Re: the openid para

Dan Brickley wrote:
> On 28 April 2011 04:50, peter williams <home_pw@msn.com> wrote:
>> "OpenID reduces the account multiplication issue by allowing users to login
>> to every site using the same global identifier. This provides a base from
>> which WebId can be deployed, procuring the following extra advantages:
>> Protocol simplicity: the WebID protocol is a lot simpler, requiring only one
>> more connection over and above the connection to the requested resource,
>> where the result is cacheable. OpenID requires seven TLS connections,
>> significantly more than WebID. These additional steps create opportunities
>> for denial of service attacks, making it more difficult to secure and to
>> debug."
>>
>> I think we are still learning to make effective pitches. The above, for
>> example, now submitted, sounds somewhat catty. If my sales team used that
>> tone about our competition, Id consider him jaded and time for retirement.
> 
> I have to agree.

+1

> Last thing we need is a retread of the unfortunate
> tribalism that was 'microformats versus Upper Case Semantic Web'.

definitely, that vs mentality is possibly one of the biggest blockers to 
adoption.

> WebID stands on its strengths. And in some cases, being able to fall
> back to OpenID (eg. from the certless cybercafe PC scenario) is more
> appealing than messing around using a password to install (and then
> remove) a transient WebID cert on an uknown PC.
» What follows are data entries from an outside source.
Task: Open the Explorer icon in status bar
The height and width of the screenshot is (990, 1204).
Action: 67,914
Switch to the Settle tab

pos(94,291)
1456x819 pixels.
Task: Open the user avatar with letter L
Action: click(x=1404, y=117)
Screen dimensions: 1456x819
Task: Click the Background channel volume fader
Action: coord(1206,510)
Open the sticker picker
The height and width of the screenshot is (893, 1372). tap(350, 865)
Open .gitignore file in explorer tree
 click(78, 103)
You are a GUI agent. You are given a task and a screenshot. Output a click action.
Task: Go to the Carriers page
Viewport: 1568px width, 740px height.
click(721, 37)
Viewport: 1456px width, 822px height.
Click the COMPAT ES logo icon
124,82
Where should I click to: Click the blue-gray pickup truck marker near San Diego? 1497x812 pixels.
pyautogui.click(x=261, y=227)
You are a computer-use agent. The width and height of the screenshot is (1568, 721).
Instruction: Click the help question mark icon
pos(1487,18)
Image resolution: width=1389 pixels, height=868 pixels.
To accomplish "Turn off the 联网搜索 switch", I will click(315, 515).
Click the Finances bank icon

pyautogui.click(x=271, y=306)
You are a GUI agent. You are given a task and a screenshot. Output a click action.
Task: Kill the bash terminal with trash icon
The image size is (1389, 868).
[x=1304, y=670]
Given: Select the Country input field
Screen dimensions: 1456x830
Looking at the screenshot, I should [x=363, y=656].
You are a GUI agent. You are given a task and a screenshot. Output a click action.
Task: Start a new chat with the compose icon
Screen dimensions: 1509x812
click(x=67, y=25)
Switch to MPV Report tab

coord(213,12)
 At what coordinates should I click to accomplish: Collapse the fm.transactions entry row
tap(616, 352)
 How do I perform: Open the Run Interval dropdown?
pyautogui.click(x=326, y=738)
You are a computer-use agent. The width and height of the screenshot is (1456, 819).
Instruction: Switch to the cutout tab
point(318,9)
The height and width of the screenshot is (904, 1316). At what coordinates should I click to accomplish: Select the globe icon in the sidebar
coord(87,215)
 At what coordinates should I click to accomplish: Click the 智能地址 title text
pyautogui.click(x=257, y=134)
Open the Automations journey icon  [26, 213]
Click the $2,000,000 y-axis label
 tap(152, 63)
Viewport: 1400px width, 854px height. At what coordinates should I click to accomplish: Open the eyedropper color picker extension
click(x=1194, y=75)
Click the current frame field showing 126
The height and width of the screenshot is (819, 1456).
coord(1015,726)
This is probably our biggest issue, we need to do something abotu that 
fast, cert management is a huge PITA - my cert expired last week, I use 
it for loads of things (use the keys from it for github, w3c cvs, my own 
svn stuff, dav servers etc) this thing expiring is a really big problem 
at the minute, and the levels of pain it's going to take to re-issue the 
the cert with the same keys is not something my mum could manage.

> From the point of view of the more descriptively-oriented FOAF work,
> multi-protocol is not just unavoidable, but essential. Protocols are
> the papertrail that let us move from RDF triples to RDF quads, to keep
> track of who-said-what and to then be able to query them usefully in
> SPARQL or even reason about them. There is a level of abstraction

missing, a level of abstraction is missing at the minute. Needs focus.

> While WebID and digital signature (PGP or otherwise) are
> key tools there, so are custom REST APIs, XMPP, and other older, more
> domesticated protocols like IMAP and POP.

+1

> Regarding multi-protocol, perhaps the most effective thing that could
> be done in the WebID community would be to create or patch
> opensource/free software tools to be protocol agnostic, and which
> would allow Web developers to implement 'login with openid or webid or
> facebook or twitter or ...' rather than face each hurdle separately.

+1

> Updating the various wordpress, drupal, mediawiki etc etc openid addons to handle WebID too would be a big boost.

I think we can safely say that's about to happen in the near future ;)

> But then so would having a not-for-geeks "login
> with your Web identity" narrative that would subsume technology
> differences between OpenID and WebID.

agree!

> (*) saying this, I'm painfully aware that I've not had time to put
> much time into any of this lately, so maybe I shouldn't be cavalier in
> making suggestions for how others assign their time.

Who has? Although it feels like there are quite a few of us with renewed 
focus to attack the big picture with real working code spanning multiple 
projects and groups. It's going to be a fun / interesting year.